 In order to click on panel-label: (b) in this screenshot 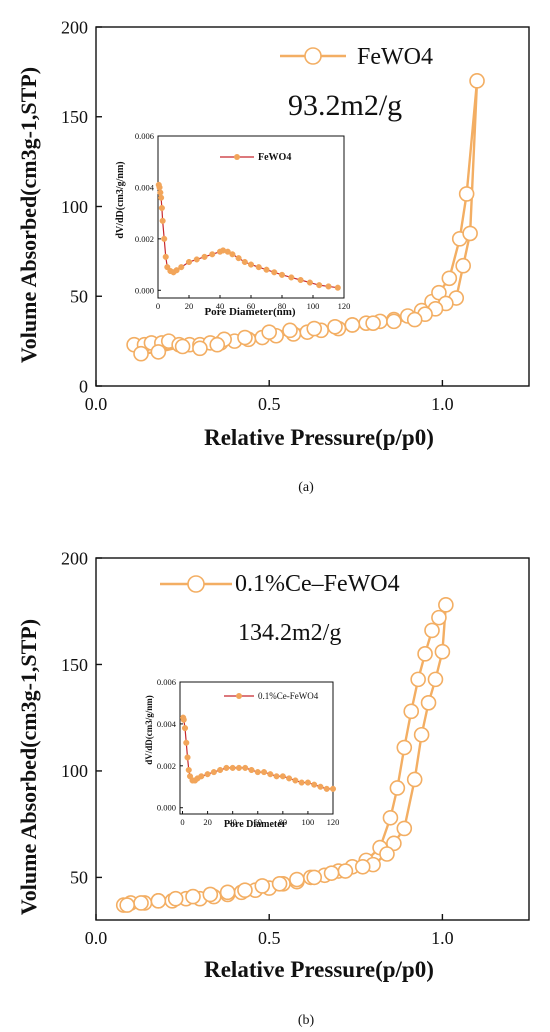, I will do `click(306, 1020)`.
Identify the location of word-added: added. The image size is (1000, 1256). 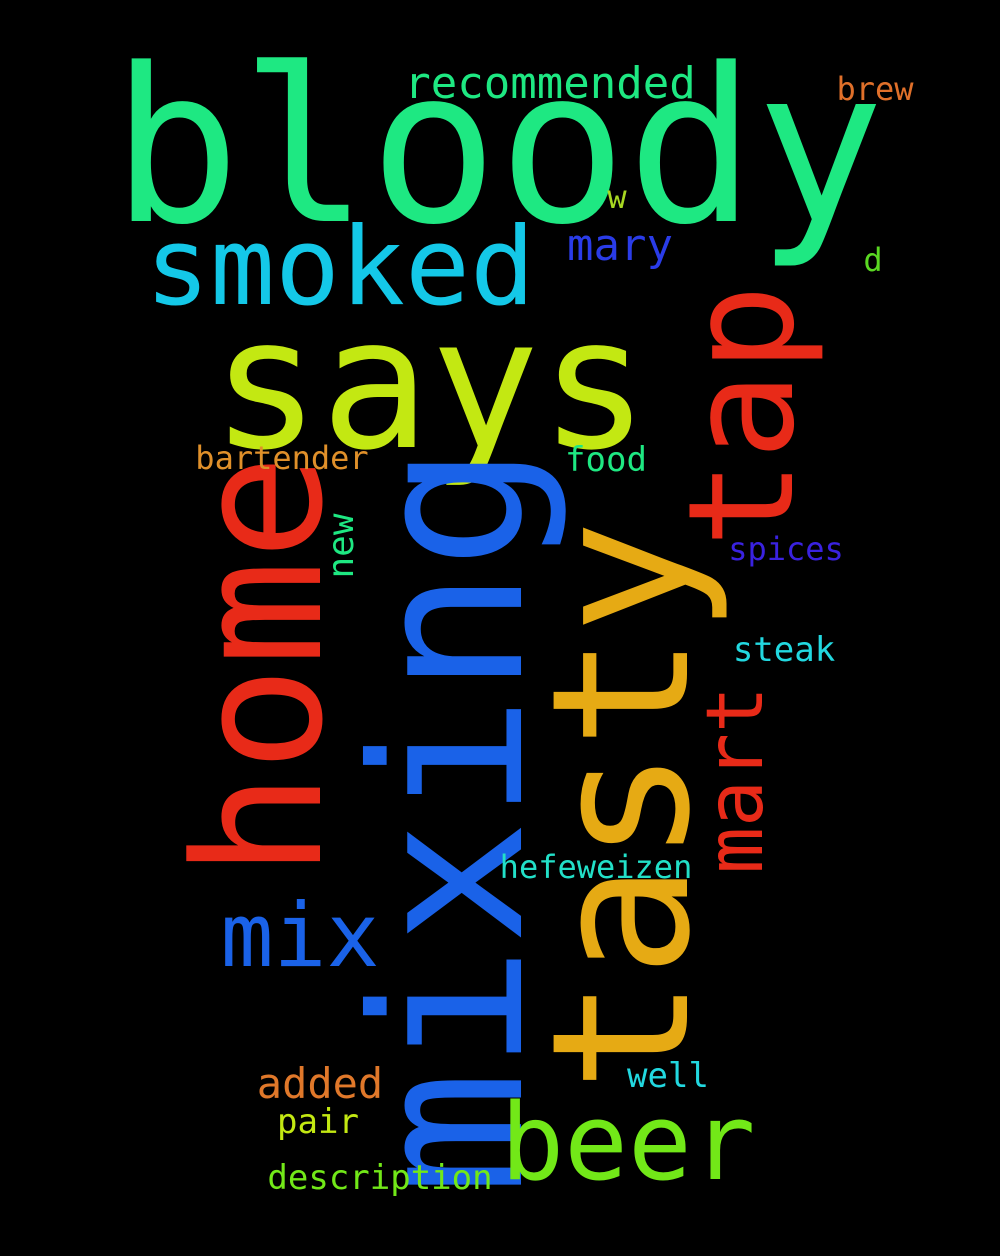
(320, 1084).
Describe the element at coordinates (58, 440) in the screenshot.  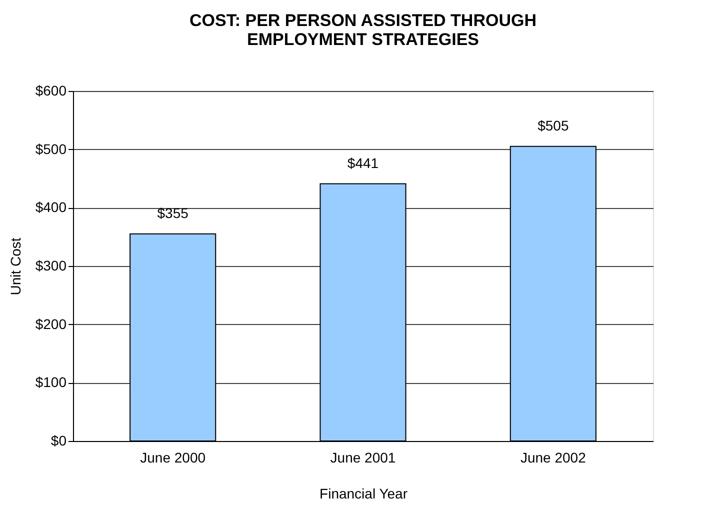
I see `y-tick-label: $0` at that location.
--- --- ---
> [THE PROBLEM] Rewrite the stretch from the line containing "Identify the location" through the end of the lines, changing "coordinates" to "position" and keeping everything else the same, and leave the pictures out of your answer.

> [TASK RESPONSE]
Identify the location of word-added: added. The image size is (1000, 1256). 
(320, 1084).
Describe the element at position (58, 440) in the screenshot.  
I see `y-tick-label: $0` at that location.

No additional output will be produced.